* **INFORMATION SUPPLIED**:
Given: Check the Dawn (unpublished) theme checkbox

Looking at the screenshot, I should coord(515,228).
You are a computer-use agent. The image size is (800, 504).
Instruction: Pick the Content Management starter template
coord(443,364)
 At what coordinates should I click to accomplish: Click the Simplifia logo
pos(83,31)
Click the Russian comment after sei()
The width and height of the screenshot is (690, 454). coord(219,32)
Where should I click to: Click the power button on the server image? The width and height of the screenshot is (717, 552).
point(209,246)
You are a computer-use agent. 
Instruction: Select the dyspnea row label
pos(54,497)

* **TASK OBJECTIVE**: Your answer should be the full set of records above, restated exactly.

* **SOLUTION TO THE PROBLEM**:
Given: Check the Dawn (unpublished) theme checkbox

Looking at the screenshot, I should coord(515,228).
You are a computer-use agent. The image size is (800, 504).
Instruction: Pick the Content Management starter template
coord(443,364)
 At what coordinates should I click to accomplish: Click the Simplifia logo
pos(83,31)
Click the Russian comment after sei()
The width and height of the screenshot is (690, 454). coord(219,32)
Where should I click to: Click the power button on the server image? The width and height of the screenshot is (717, 552).
point(209,246)
You are a computer-use agent. 
Instruction: Select the dyspnea row label
pos(54,497)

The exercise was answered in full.